There’s no shortage of Chinese speakers here, and they’ll give better informed answers than me. But:
Mandarin Chinese is not Classical Chinese. Classical Chinese was a bit of a scholarly game, and writers relished the ambiguity of the homophones and the overall oracularity of it all. People in real life don’t, and Mandarin has dealt with homophony the way many languages do, by adding disambiguating words. Though people still have fun with Homophonic puns in Mandarin Chinese.
So the word for bat, fú 蝠, is homophonous with the word for good fortune, fú 福, and as a result bats commonly feature in Chinese art. But people who actually speak the language don’t call bats fú. They call them 蝙蝠 biānfú, combining two words for bat.
For another instance of ambiguity, look at Megan Cox’s answer to What are some homophones in Mandarin Chinese?. As Megan points out, there is homophony between bīng 冰 ‘ice’ and bìng 病 ‘illness, esp. mental illness’.

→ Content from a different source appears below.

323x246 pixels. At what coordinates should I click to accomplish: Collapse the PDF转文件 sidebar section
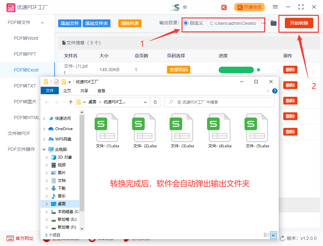point(42,23)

That’s not as homophonous as it gets; bīng 兵 (soldier) is a true homophone, and Wikipedia’s article on homophonic puns reports that in 1882, when there was fear of rebellions around Beijing, the sale of ice was banned as a result.
But even with that near homophony of bīng and bìng, Megan as a learner of Chinese may have been confused, yelling 你有病吗？ “Have you got a mental illness?” at the convenience store when she thought she was asking for ice. But the shop owner worked out what was going on, and he wouldn’t have been confused if she was fluent in Chinese. Ice as a noun is not bīng 冰 , but bīngkuài 冰块 ‘ice piece, ice cube’. So it would never be ambiguous with the noun bìng 病 ‘illness’.